Heisenberg envelopes section
Figure 7.9.3a: The Heisenberg's envelopes section.

  1. Envelope: This selector sets one of the four envelopes for editing in the envelope display below.
  2. Attack time: This slider sets the attack time of the selected envelope in milliseconds or fractions of a bar. When the sync switch is on, the time ranges from 1/256 of a bar (a 256th note) at minimum to 4 bars at maximum. When the sync switch is off, the time ranges from 1 millisecond at minimum to 10 seconds at maximum.
  3. Attack bend: This slider sets the rate of increase in amplitude or pitch shift during the attack phase of the selected envelope from exponential at minimum through linear at center to logarithmic at maximum.
  4. Decay time: This slider sets the decay time of the selected envelope in milliseconds or fractions of a bar. When the sync switch is on, the time ranges from 1/256 of a bar (a 256th note) at minimum to 4 bars at maximum. When the sync switch is off, the time ranges from 1 millisecond at minimum to 10 seconds at maximum.
  5. Decay bend: This slider sets the rate of decrease of amplitude or pitch shift during the decay phase of the selected envelope from logarithmic at minimum through linear at center to exponential at maximum.
  6. Sustain level: This slider sets the sustain level of the selected envelope as a percentage of the total amplitude or pitch range.
  7. Release time: This slider sets the release time of the selected envelope in milliseconds or fractions of a bar. When the sync switch is on, the time ranges from 1/256 of a bar (a 256th note) per cycle at minimum to 4 bars per cycle at maximum. When the sync switch is off, the time ranges from 1 millisecond at minimum to 10 seconds at maximum.
  8. Release bend: This slider sets the rate of decrease of amplitude or pitch shift during the release phase of the selected envelope from logarithmic at minimum through linear at center to exponential at maximum.
  9. Sync: This switch synchronizes the attack, decay and release times of each envelope to the arrangement’s tempo and lets you change them in discrete fractions of the time signature. When this switch is off, those times are set in milliseconds and you can change them continuously.
  10. Decay loop: This selector causes the decay phase of the selected envelope to repeat in a ping-pong fashion until the start of the release phase. For the pitch envelope only, the infinity option causes the decay phase to repeat indefinitely, also during the release phase.
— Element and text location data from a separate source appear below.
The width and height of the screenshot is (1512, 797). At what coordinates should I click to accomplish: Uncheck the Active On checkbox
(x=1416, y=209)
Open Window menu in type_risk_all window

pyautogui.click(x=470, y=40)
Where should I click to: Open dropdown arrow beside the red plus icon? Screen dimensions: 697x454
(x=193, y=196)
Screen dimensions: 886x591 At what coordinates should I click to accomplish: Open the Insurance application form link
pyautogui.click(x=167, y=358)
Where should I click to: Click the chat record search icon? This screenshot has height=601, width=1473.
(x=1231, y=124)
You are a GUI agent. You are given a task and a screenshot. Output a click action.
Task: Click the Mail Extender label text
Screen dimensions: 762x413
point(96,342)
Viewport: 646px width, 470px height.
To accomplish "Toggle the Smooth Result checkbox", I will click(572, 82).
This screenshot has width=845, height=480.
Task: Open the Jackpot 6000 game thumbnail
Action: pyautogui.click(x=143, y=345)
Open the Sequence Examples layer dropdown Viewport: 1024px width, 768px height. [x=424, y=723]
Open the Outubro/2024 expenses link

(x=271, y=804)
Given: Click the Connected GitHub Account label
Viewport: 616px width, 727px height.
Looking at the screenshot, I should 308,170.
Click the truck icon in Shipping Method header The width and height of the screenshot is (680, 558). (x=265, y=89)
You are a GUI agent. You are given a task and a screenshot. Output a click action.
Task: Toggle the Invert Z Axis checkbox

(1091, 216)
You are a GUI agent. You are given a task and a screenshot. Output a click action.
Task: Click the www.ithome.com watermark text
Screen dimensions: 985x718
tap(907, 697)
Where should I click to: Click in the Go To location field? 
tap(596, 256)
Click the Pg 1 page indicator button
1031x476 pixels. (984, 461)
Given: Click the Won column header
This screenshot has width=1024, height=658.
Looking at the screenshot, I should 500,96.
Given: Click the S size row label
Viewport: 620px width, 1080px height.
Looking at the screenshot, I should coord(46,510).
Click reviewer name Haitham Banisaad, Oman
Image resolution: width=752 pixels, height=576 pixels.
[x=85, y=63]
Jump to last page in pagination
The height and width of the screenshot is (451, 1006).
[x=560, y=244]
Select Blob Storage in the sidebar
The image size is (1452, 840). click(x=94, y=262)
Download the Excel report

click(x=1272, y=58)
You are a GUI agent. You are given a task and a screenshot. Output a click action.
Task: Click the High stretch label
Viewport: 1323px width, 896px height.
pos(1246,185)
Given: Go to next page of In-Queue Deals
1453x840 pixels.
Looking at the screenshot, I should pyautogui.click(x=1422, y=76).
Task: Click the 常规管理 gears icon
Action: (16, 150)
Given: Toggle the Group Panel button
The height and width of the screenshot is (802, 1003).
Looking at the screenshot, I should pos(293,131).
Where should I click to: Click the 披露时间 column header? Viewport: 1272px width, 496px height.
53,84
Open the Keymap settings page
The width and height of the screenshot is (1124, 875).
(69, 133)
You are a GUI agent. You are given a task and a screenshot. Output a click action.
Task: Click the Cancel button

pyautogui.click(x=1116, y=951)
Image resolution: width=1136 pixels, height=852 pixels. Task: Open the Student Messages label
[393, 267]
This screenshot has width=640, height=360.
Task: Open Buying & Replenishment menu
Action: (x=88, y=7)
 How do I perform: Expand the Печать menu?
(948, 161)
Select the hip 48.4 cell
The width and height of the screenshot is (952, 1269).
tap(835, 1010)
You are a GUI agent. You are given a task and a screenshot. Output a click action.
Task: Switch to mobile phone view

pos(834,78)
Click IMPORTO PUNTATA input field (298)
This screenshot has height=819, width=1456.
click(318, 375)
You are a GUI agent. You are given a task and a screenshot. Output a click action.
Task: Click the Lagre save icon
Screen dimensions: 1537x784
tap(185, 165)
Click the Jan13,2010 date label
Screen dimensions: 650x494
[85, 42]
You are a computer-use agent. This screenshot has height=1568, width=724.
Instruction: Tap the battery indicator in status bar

Heisenberg pitch envelope section
Figure 7.9.3b: The Heisenberg's pitch envelope.

  1. Attack pitch: This slider sets the shift in pitch at the start of the attack phase of the pitch envelope within the range defined by the semitones control from full negative range at minimum to full positive range at maximum.
  2. Decay pitch: This slider sets the shift in pitch at the start of the decay phase of the pitch envelope within the range defined by the semitones control from full negative range at minimum to full positive range at maximum.
  3. Sustain pitch: This slider sets the shift in pitch during the sustain phase of the pitch envelope within the range defined by the semitones control from full negative range at minimum to full positive range at maximum.
  4. Release pitch: This slider sets the shift in pitch at the end of the release phase of the pitch envelope within the range defined by the semitones control from full negative range at minimum to full positive range at maximum. Note: Make sure that the amplitude release time is long enough to hear the release pitch shift.
  5. Semitones: This slider sets the maximum range of pitch shift for the “Attack”, “Decay”, “Sustain” and “Release” pitch sliders in semitones, from 1 semitone at minimum to 36 semitones, or 3 octaves, at maximum.